Finite State Machine
The purpose of the FSM is to prohibit unwanted behaviors such as accepting a child while already in the process of accepting another child or trying to leave the network while not even being connected.
We are using the fsmlite library, which is a lightweight finite state machine framework for C++11 and can be found here.
Integration
There are 4 types of possible input events for the FSM: sending a message, receiving a message, a timeout expires, or we get a signal from the outside.
Before the MinhtonNode processes an event, the FSM has to process the input event and check if this behavior is allowed, depending on the states and the event. If the FSM was able to make a transition, the action is valid. If there was no registered transition available, the action is invalid, and something unwanted happened. At the moment an exception is thrown. In some cases, we could maybe just ignore the unwanted behavior.
FSM States
| FSM State | Description |
|---|---|
| Idle | We are not a part of the network |
| Wait for Bootstrap Response | We try to join and wait for Bootstrap responses |
| Wait for Join Accept | We have sent the initial join message and are waiting for a join accept |
| Connected | We are a part of the network |
| Connected Accepting Child | We are a part of the network and are currently in the process of accepting a new child |
| Connected Replacing | We are a part of the network and are currently in the process of replacing another node |
| Wait for Replacement Offer | We are still part of the network, but are trying to leave and are waiting for a replacement offer |
| Wait for Parent Response | We are still part of the network, but waiting for confirmation to become a successor |
| Sign Off from Inl. Neighbors | We are still part of the network, and sending updates to the inline neighbors to become a successor |
| Error | An error occurred which needs to be handled |
Graph Representation
Only the most important transitions are shown here. Obvious transitions like UpdateNeighbor message in a connected state are omitted here.
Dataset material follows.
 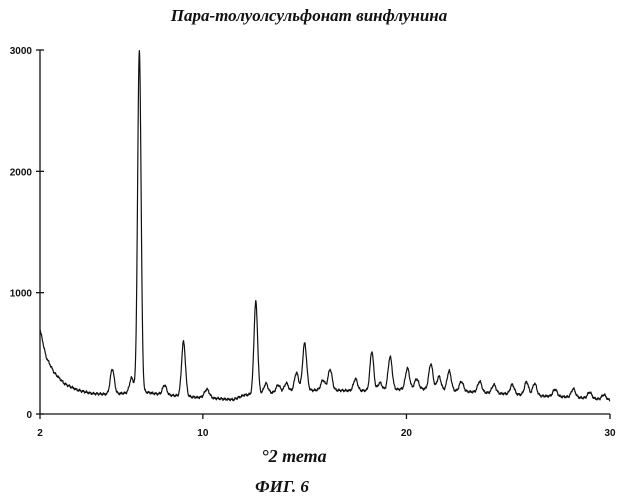 What do you see at coordinates (407, 434) in the screenshot?
I see `x-tick-label: 20` at bounding box center [407, 434].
Figure 1: FSM Graph Representation
Workflows
Join via Address
Figure 2: FSM Join Workflow
To join the network via a given address, the node transitions first into the wait-for-join-accept state through the join-signal. There it sends the initial join message into the network to the given address. At the same time, the node sets a timeout. If he does not receive a join-accept message within the given period, the join-accept response timeout gets triggered. The FSM transitions into the error state, where it needs to be handled how to proceed.
If the node receives a join-accept message fast enough, it transitions into the connected state and becomes an active member of the network. It still needs to send the join-accept-ack message to the parent.
Join via Bootstrap
Figure 3: FSM Join with Bootstrap Workflow
The join via bootstrap process is an additional step. We do not transition straight into the wait-for-join-accept state, but first into the wait-for-bootstrap response state. There the node has to wait for a given period of time to collect bootstrap response messages. After a timeout expires and the node received at least one valid bootstrap-response message, it goes into the wait-for-join-accept state and sends one initial join message into the network.
If the node did not receive a valid bootstrap response, it does not know an address to join the network properly. It, therefore, transitions into the error state.
Leave with Replacement
Note: Doesn't include the changes for concurrent operations yet
Figure 4: FSM Leave with Replacement Workflow
The leaving node gets a leave signal and recognizes that it cannot just leave the position by itself, but needs to get replaced by another node. This signal triggers the transition into the waiting-for-replacement-offer state, where the leaving node sends out the initial find-replacement message. From here the leaving node e.g. also cannot accept a child anymore.
If the leaving node does not receive a replacement-offer message within a given period of time, it does back into the connected state - because it is still an active member of the network. Whether the node should try to leave again needs to be determined from above.
If the leaving node receives a replacement offer fast enough, it goes into an idle state and is not part of the network anymore. From the idle state, it still needs to send the replacement ack back to the replacing node though!
Further Considerations
In any connected state (where the node is a part of the network), each node must be able to send and receive non-critical messages. Connected states are: Connected, Connected Replacing, Connected Accepting Child, Connected Swapping, and Waiting for Replacement Offer.
Non-critical messages to send are Join (for forwarding), UpdateNeighbors, RemoveNeighbor, GetNeighbor, InformAboutNeighbor, SearchExact, ReplacementUpdate, and FindReplacement (for forwarding).
Non-critical messages to receive are all the same as above plus Bootstrap Discover because any node in the network could potentially receive a bootstrap discover message.
These non-critical messages are all related to other nodes wanting to join/leave/swap and update the network information. But they do not change the state of the node sending/receiving the message.
In the Idle State, there are Transitions possible, which are related to leave updates. If a node can leave the network without replacement, it directly transitions from the connected to the idle state through the leave signal. But afterward, it still needs to be able to send update messages about its departure into the network. This is the only reason why sending UpdateNeighbor, RemoveNeighbor, and SearchExact is allowed there.